Repeat exactly the lines that run from the start of the records below to the line with "This screenshot has height=373, width=482.", including both of those lines but not the pictures.

Material to process Block Start

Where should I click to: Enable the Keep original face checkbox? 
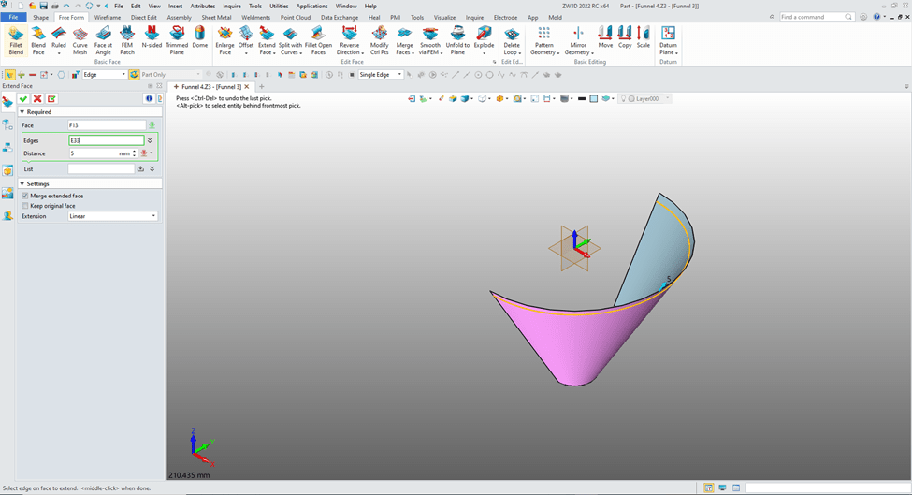point(25,206)
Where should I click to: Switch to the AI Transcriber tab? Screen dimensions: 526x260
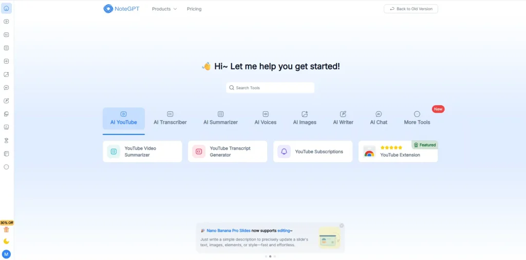pos(170,118)
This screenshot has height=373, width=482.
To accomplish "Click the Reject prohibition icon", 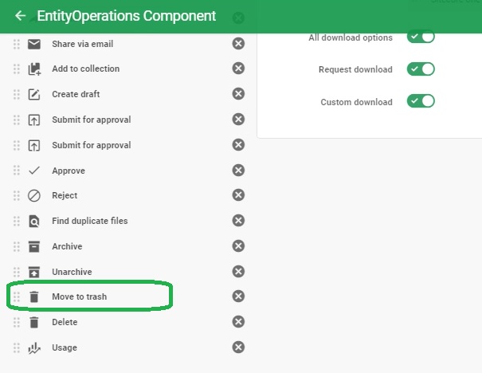I will click(x=34, y=196).
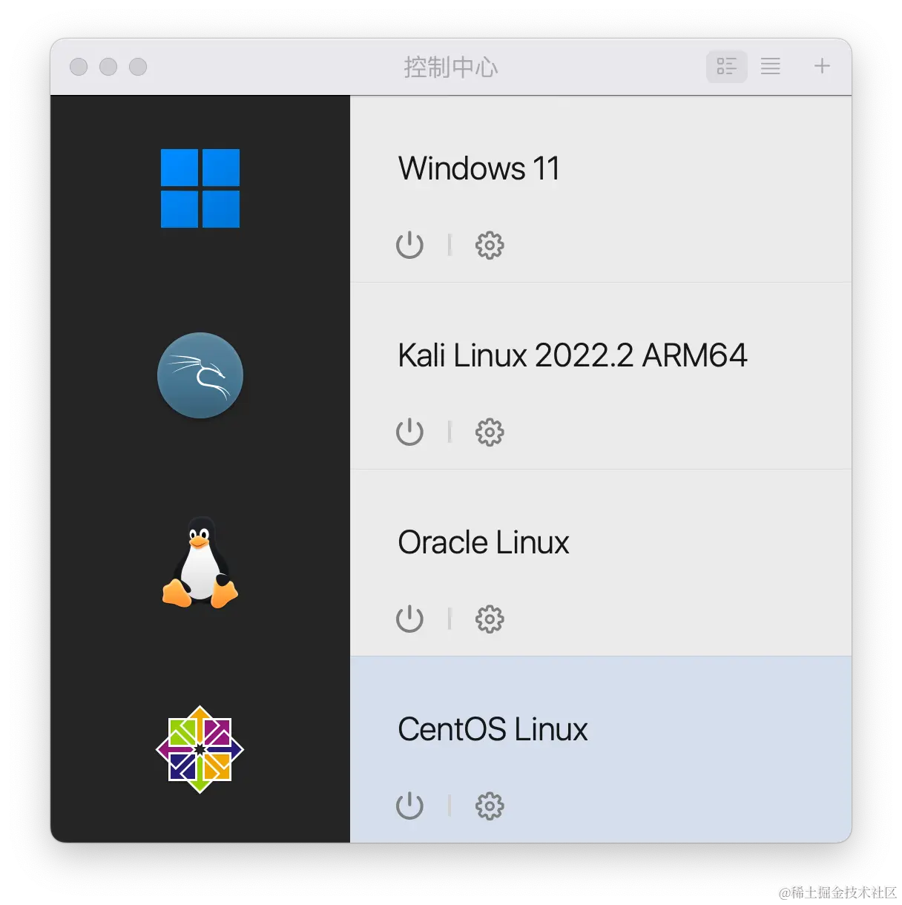Select the CentOS logo thumbnail
Image resolution: width=902 pixels, height=905 pixels.
click(200, 749)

Material to process Block End

**Solution below**:
Where should I click to: Enable the Keep original face checkbox? 
point(25,206)
Where should I click to: Switch to the AI Transcriber tab? Screen dimensions: 526x260
pos(170,118)
This screenshot has height=373, width=482.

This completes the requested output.